今回は投稿をかなり待たせてしまい申し訳ございませんでした。
先日、ミュウの設定を見た目年齢を10歳程度としていましたが、もう少し幼くしたいと思い6歳程度と引き下げさせていただきました。
ボク達は事の経緯をシルに伝えるためツリーハウスに上がると、起きたチヌルとシルがお茶を飲んでいた。
「何で出かける度に家族が増えるんだぃ?」
床でウメちゃんの耳を引っ張りキャッキャッと笑うミュウを見ながら、チヌルが言う。
「アタシも吸血種の精霊なんて初めて見たよ……しかも人型って……」
ナティルさんはチヌルの横に腰掛け、同じ様にミュウを見て言う。
流石に、ナティルさんにはソーニャさんの事やリシェーラさん、ゼルファさんの事については伏せて報告させてもらった。
「人型ってやっぱり稀なんですか?」
ボクがナティルさんに尋ねると、お茶を入れたカップをナティルさんとボク、隣に座る和穂に渡しながらシルが口を開く。
「そりゃそうだよ、この地も精霊は多いけれど、人型っていったらカシュアだけだろ」
ああ……ビフカさんに、ポルさん、ヨーフィルさんにナユトさん、ロディにケイルさん、トットさん……言われてみれば確かに。
「吸血種って食事は血液だけになるんですか?
さっき戯れでエナジードレインをしてきたんですけど……」
「アタシも初めて見たと言ったろ。
……にしても、エナジードレインね、精力を糧にする、サキュバスや、インキュバスと同じ様なものなんだろうな。

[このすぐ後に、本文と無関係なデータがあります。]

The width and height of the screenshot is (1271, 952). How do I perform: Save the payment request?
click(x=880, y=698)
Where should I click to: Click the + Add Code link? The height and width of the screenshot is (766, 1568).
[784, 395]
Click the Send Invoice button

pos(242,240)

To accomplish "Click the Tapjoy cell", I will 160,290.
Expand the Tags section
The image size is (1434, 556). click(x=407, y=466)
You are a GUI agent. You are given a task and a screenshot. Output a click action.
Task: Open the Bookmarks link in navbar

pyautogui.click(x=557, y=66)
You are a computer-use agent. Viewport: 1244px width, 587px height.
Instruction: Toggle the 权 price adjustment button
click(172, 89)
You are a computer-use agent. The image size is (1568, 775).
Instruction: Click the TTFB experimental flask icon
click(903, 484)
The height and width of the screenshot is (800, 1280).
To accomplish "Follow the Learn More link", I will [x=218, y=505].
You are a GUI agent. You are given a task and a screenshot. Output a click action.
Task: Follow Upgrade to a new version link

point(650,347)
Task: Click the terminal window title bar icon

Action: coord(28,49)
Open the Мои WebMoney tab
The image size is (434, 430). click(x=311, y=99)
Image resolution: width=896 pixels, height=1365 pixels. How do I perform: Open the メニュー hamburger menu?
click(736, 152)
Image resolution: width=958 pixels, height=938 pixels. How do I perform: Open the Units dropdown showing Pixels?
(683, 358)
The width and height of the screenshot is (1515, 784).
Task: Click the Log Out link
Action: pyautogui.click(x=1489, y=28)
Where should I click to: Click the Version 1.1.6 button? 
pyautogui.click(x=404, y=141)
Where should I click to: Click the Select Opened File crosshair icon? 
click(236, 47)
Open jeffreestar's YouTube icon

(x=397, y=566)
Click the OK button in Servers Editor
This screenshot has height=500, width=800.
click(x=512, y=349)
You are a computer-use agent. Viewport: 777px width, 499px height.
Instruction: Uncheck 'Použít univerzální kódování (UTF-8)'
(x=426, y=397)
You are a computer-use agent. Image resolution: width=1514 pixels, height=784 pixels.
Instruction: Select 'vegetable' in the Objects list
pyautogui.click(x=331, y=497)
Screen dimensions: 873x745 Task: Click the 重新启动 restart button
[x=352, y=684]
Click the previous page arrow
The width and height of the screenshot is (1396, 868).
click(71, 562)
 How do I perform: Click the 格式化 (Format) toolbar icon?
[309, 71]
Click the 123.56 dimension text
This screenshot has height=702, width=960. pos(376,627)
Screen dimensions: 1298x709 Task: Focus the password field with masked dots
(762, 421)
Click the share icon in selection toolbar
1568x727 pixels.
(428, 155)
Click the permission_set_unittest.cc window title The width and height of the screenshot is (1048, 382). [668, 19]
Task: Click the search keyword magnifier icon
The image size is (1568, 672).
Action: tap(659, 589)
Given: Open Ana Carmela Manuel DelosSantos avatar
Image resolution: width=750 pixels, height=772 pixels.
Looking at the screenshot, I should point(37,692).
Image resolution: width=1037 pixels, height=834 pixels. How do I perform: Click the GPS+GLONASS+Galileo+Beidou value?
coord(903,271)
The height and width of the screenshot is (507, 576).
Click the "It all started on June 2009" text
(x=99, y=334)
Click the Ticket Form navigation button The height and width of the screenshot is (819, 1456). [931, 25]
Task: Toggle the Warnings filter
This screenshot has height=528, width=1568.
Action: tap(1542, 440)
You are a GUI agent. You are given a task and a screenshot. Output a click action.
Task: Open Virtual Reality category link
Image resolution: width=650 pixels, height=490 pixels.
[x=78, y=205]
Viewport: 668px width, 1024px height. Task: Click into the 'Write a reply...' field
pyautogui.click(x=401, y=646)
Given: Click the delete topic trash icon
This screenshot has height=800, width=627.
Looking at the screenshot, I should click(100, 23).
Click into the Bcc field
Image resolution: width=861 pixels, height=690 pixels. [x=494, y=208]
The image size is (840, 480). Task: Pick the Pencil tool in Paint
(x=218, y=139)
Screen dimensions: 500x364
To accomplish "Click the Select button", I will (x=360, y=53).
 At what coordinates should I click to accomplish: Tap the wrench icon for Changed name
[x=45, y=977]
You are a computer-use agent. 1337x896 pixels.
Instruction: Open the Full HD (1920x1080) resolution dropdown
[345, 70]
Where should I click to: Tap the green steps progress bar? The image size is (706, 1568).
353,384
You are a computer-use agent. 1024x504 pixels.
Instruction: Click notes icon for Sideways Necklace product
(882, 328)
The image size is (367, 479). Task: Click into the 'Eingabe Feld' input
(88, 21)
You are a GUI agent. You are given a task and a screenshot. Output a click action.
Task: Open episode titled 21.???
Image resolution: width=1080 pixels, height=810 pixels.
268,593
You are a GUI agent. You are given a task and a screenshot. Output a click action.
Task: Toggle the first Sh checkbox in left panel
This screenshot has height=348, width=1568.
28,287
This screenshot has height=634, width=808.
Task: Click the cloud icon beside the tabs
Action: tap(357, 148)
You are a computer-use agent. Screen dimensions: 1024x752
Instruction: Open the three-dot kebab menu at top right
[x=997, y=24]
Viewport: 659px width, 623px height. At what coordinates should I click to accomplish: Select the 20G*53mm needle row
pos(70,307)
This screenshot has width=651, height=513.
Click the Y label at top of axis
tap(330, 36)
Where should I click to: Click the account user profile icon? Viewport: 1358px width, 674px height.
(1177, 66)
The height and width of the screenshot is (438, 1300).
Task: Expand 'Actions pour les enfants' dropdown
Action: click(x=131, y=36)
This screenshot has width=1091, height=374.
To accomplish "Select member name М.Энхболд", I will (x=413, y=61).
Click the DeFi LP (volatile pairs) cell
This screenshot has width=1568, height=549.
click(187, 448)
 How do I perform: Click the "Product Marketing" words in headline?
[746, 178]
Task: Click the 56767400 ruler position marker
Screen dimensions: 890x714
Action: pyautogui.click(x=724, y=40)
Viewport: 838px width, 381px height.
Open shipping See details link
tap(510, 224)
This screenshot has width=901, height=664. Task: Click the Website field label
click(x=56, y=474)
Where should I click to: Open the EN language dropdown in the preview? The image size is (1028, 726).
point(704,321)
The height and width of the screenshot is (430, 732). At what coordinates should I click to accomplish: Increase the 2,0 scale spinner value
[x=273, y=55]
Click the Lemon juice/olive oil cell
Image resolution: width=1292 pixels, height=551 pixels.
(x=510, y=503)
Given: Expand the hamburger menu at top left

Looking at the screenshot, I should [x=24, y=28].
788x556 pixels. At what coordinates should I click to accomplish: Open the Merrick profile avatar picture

程度にもよるが、相手を瀕死にしない限り、特に問題視される事はない。
まぁ、食事については色々試してみるといいんじゃないか?
ただ、吸血種って事がちょっと厄介だな。
周りの生きている者の中に被害者を出したのなら、その段階で子供であっても勿論処罰の対象になるからな、目を光らせておけよ」
腕組みをした状態でジト目をボクに向け、ため息をついたナティルさんは、すぐに保護観察下に置くでもなく、ボク達に一任してくれる。
「ハル、わかった?」
ボクが伝えるとハルはフンスッと頷き「勿論だよ」と返事をする。
「ミュウもだよ、変な形でさよならはしたくないからねっ」
ミュウも、遊んでいた手を止めて、ハルを真似てフンスッと頷く。
本当に分かっているのかな……。
でも、何となく「ミュウ」が自分の名前という事は認識し始めた様で、呼ぶと反応する様になった。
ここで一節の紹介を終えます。